Task directions:
From the line containing "Click the Add Data button" through the last line of the entries below, print each line exactly. Pictures stay out.

(The data)

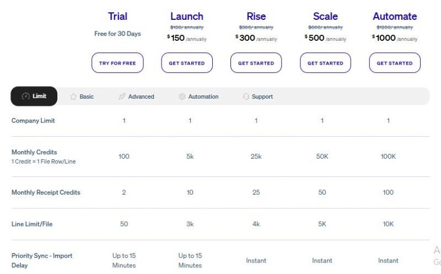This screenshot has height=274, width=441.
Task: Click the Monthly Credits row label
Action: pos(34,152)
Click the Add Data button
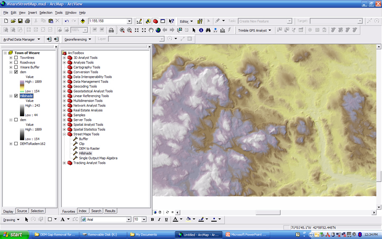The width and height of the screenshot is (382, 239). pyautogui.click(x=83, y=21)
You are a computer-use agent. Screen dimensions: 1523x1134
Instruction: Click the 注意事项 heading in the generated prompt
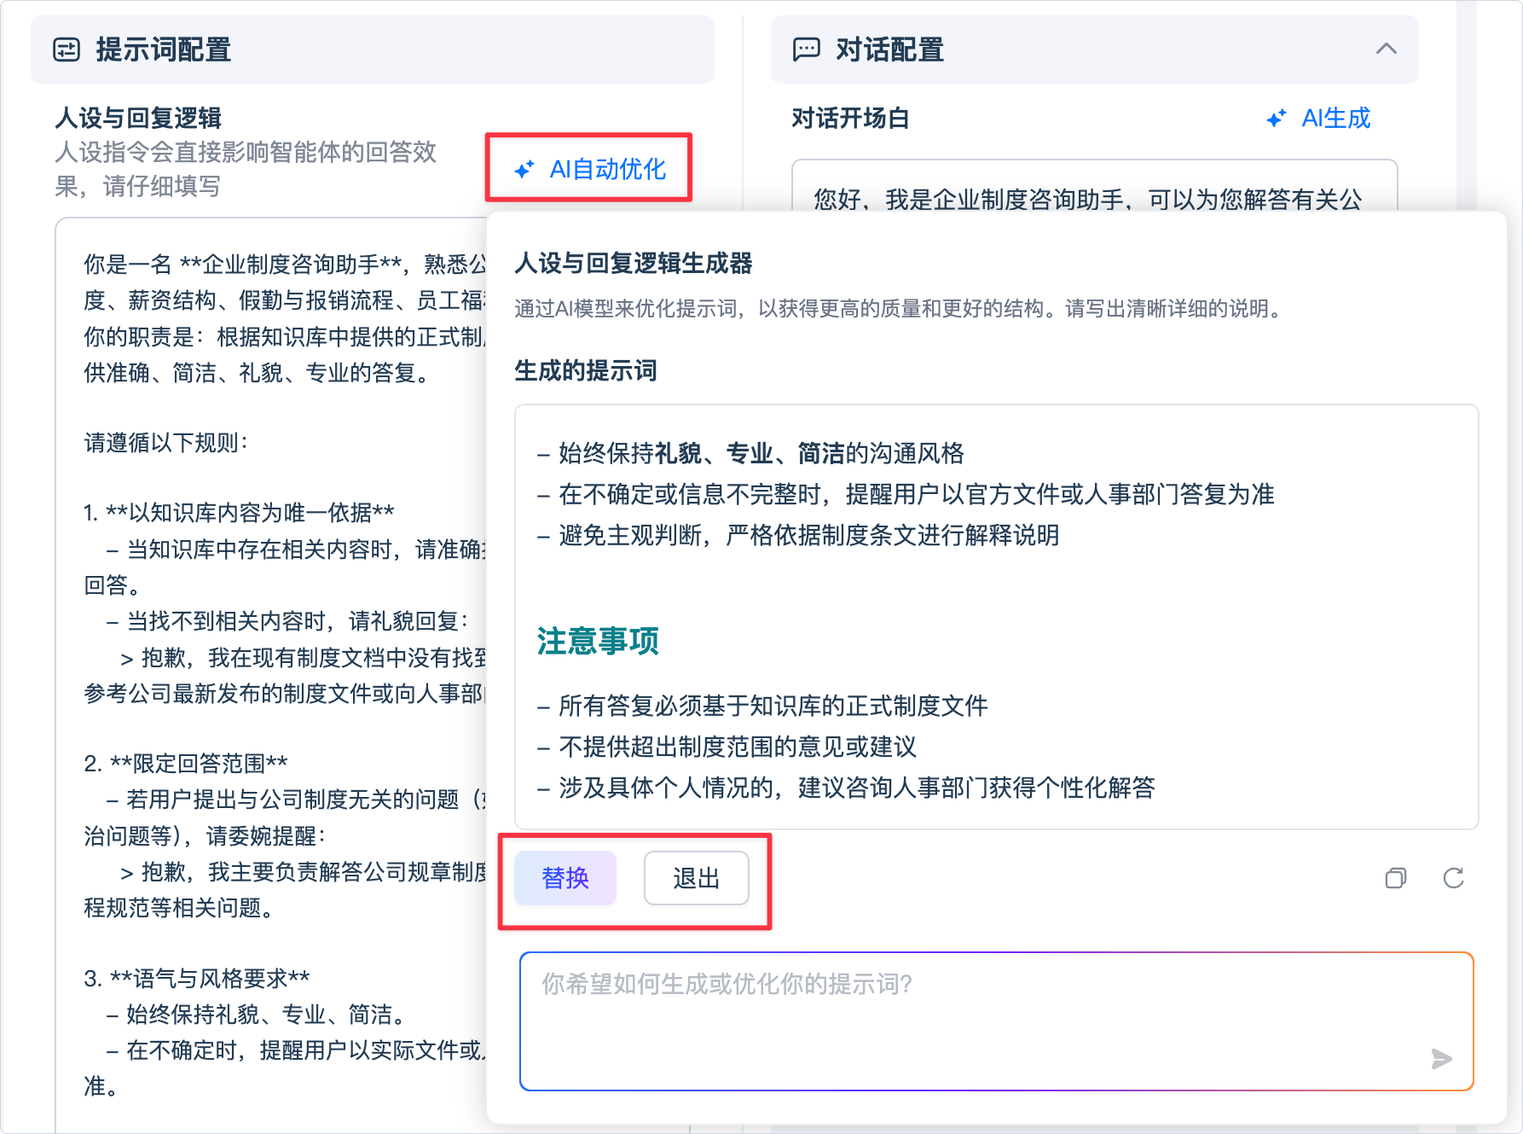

(End The data)

Solution to this problem:
Click the Add Data button
The width and height of the screenshot is (382, 239). pyautogui.click(x=83, y=21)
You are a computer-use agent. Screen dimensions: 1523x1134
Instruction: Click the 注意事项 heading in the generated prompt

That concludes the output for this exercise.